#GiveHealthy January News
A 2025 Thank You and The New Food Pyramid!
Welcome to the #GIVEHEALTHY Monthly Newsletter
designed to keep you informed and inspired. Our digital food drive system is built to eliminate traditional challenges, match donations to real needs, and strengthen donor relationships. Because hunger is a health issue, and better food means greater impact, we’re here to support food banks and pantries with smarter tools and meaningful updates each month.
As we begin a new year, we want to take a moment to say thank you for everything you accomplished in 2025. Your dedication to providing nutritious food to individuals and families across your community inspires us every day.
This past year, #GiveHealthy experienced record growth—a direct reflection of the powerful work you do and the commitment of organizations like yours to ensuring that healthy food reaches the people who need it most.
Whether through your partnership on digital food drives, your collaboration to coordinate deliveries, or your role in engaging your community around healthier giving, you helped make 2025 our most impactful year yet.
We’re proud to work with you and grateful for:
- Your leadership in advancing healthy hunger-relief
- Your partnership throughout a record-setting year
- Your dedication to dignity, nutrition, and community impact
Looking ahead, we’re excited to build on this momentum together in 2026. We’re committed to expanding the #GiveHealthy movement, supporting more drive organizers, improving our tools, and ultimately helping you bring even more healthy food to the people you serve.
2026 is going to be big!
We’re going to be introducing so many new tools and resources, we’ve set up a whole new demo to cover them!
#GiveHealthy Spotlight
The New Food Pyramid!
The modern food pyramid reflects what nutrition experts have been telling us for years: health starts with balanced access to fruits, vegetables, whole grains, and lean proteins. Yet for millions of families relying on food banks and pantries, those foods are often the hardest to come by. #GiveHealthy exists to help close that gap. Offering a #GiveHealthy food drive option is a great way to ensure food donations reflect the important changes stemming from the new food pyramid, supporting not just full plates, but a healthier community.
Current News
Student Stories Drive $1 Million Advocacy Win in Michigan
Students from Michigan State University’s Spartan Food Security Council successfully helped secure $1 million in the Michigan state budget to fight college food insecurity by centering their campaign on the lived experiences of students facing hunger. Their advocacy, supported by a partnership with Swipe Out Hunger, expanded food security funding from a pilot program on four campuses to a statewide initiative. By training peers to share powerful personal stories with legislators and building a broad coalition of student voices, they made a compelling case for urgent investment in student food access.

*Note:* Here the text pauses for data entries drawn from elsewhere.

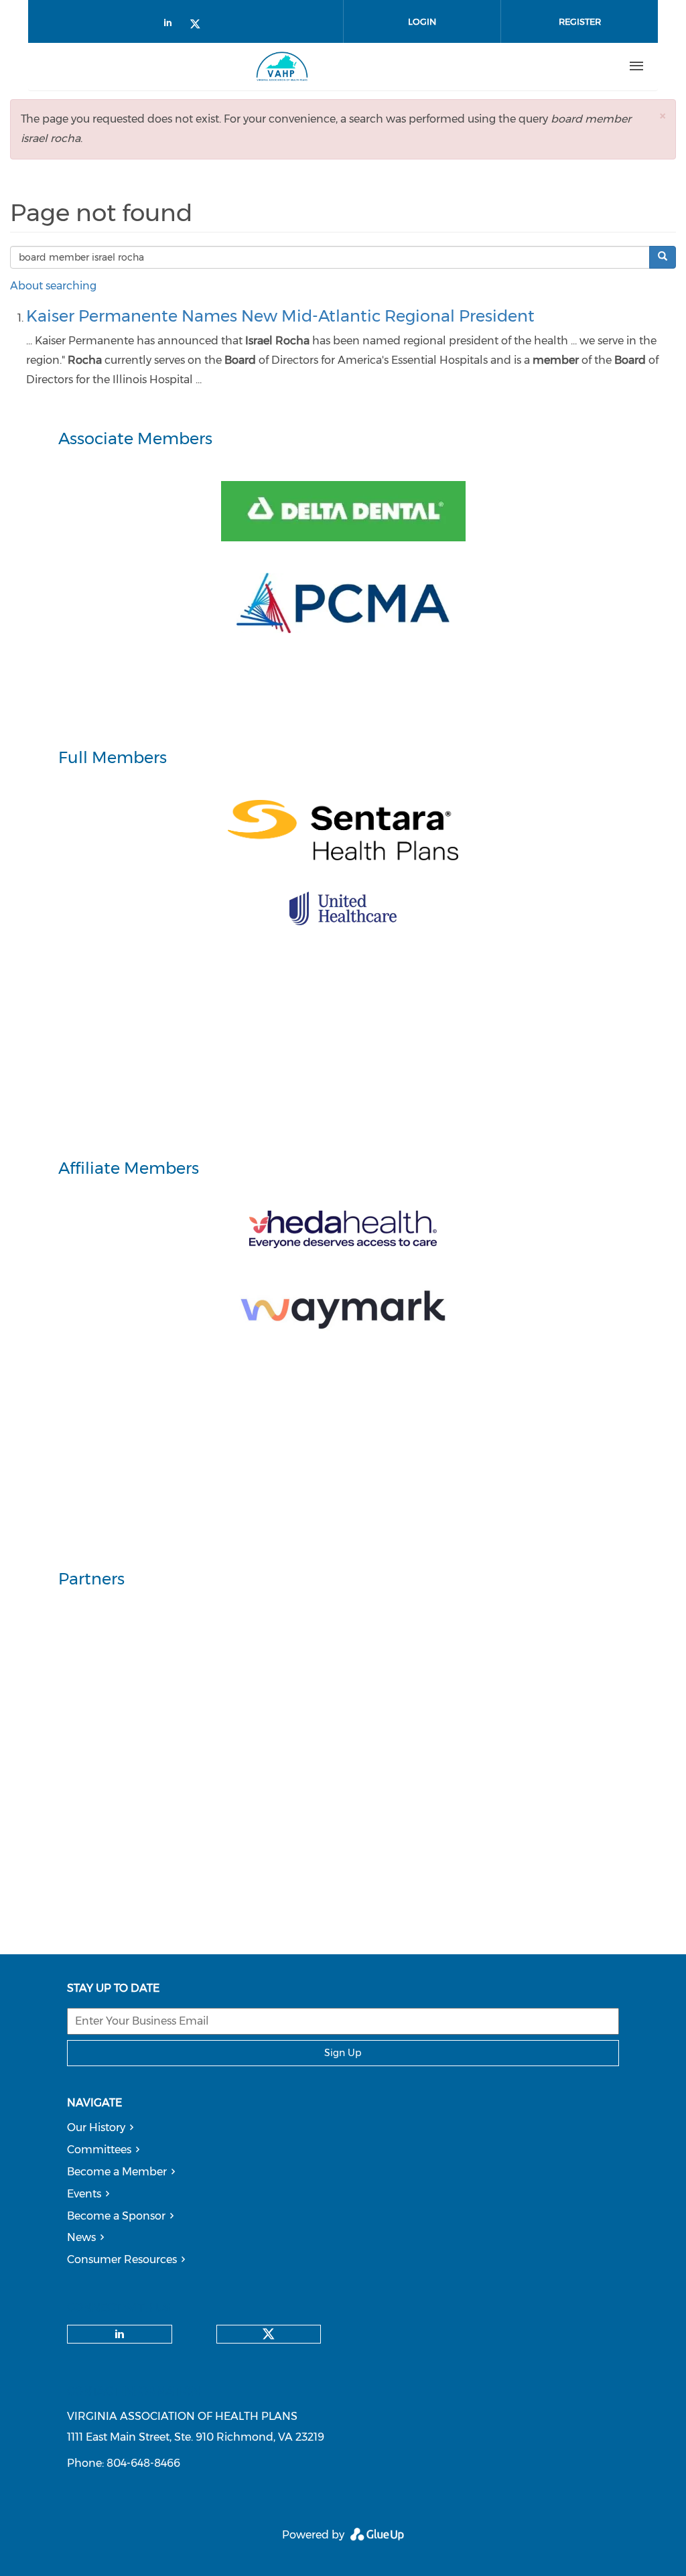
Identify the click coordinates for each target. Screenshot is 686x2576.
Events (84, 2193)
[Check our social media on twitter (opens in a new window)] (200, 25)
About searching (53, 285)
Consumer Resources (122, 2259)
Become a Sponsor (116, 2216)
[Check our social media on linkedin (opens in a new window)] (171, 25)
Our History (96, 2127)
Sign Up (342, 2053)
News (81, 2237)
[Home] (282, 66)
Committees (99, 2149)
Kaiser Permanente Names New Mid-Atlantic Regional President (280, 316)
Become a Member (117, 2171)
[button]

(Food Bank News, 5 minute read)
In a First, Screening Tool Leads Way to Medicaid Food Assistance
God’s Love We Deliver (GLWD) has introduced an online screening tool that helps people check if they qualify for food assistance covered through Medicaid, offering a new way to connect those in need with medically tailored meals or groceries as SNAP benefits face increasing restrictions. The tool directs eligible individuals to services where GLWD delivers food and is fully reimbursed by Medicaid, supported by an 1115 waiver that expands reach and increases funding stability for nutrition services. This approach not only helps more people access essential food support but also allows GLWD to bill for both meals and community health worker assistance, creating a more sustainable funding model. The initiative marks a notable example of a hunger-relief organization using healthcare pathways to address food insecurity more effectively.

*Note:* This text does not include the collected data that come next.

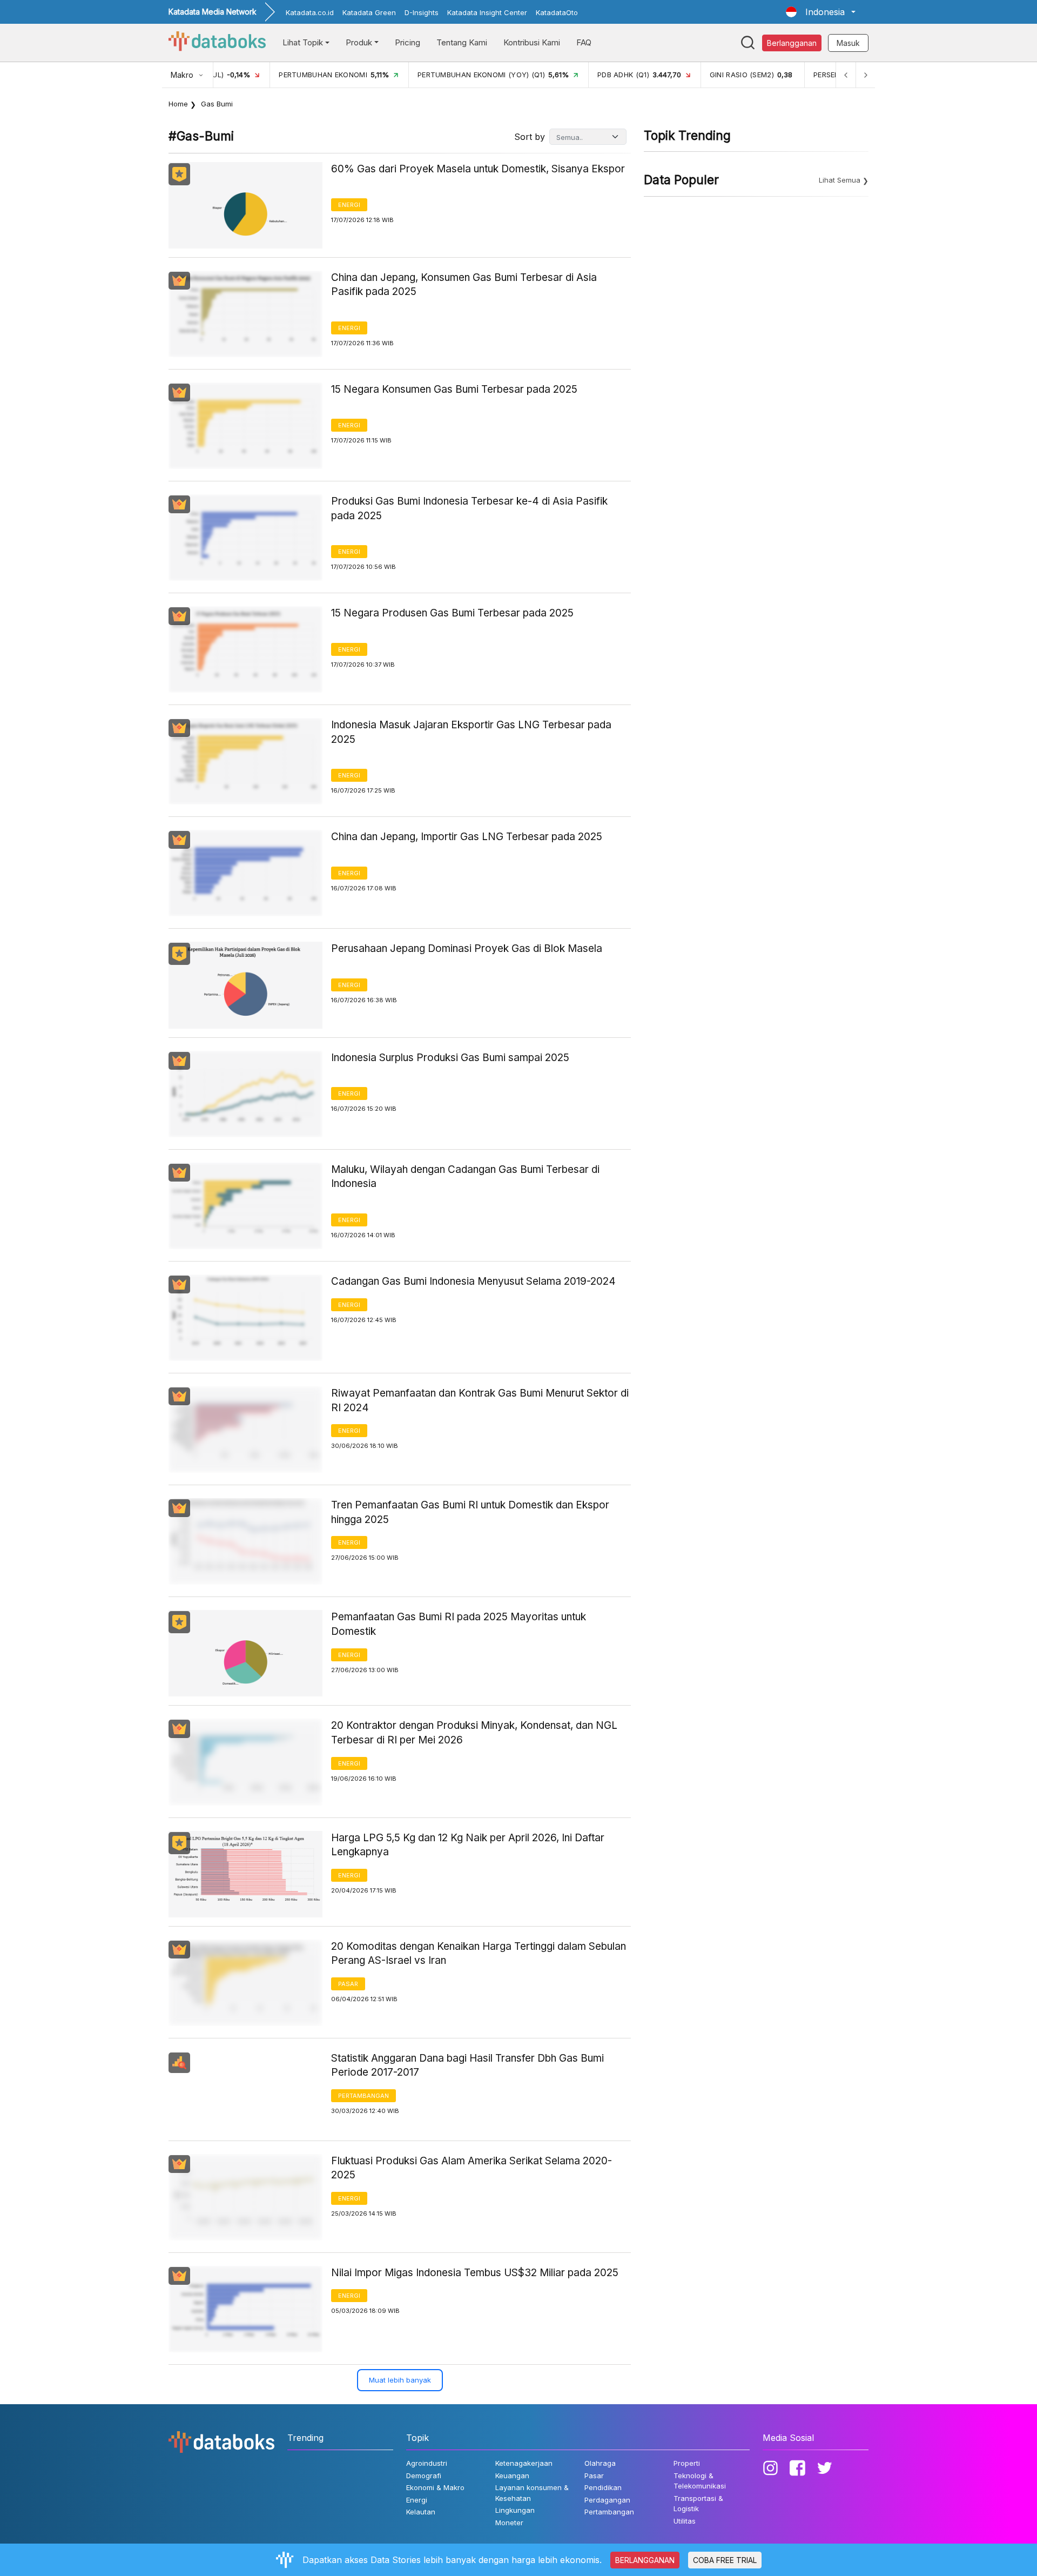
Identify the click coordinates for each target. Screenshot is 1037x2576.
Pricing (407, 42)
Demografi (423, 2475)
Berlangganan (792, 43)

(Food Bank News, 4 minute read)
Even as SNAP Resumes, New Work Rules Threaten Access for Years To Come
A new federal budget law known as the One Big Beautiful Bill Act expands work requirements for the Supplemental Nutrition Assistance Program (SNAP), meaning many more adults — including parents, older adults, veterans, and formerly exempt groups — must document work, volunteering, or training hours to keep benefits. Because of these changes, people who don’t meet reporting rules risk losing SNAP for up to three years, and the Congressional Budget Office estimates millions could be dropped from the program over the next decade. The changes also limit states’ ability to waive requirements in high-unemployment areas and shift some costs to states if they fail to comply. Anti-hunger advocates warn the new rules could increase hunger and create administrative barriers that make it harder for struggling families to access food assistance.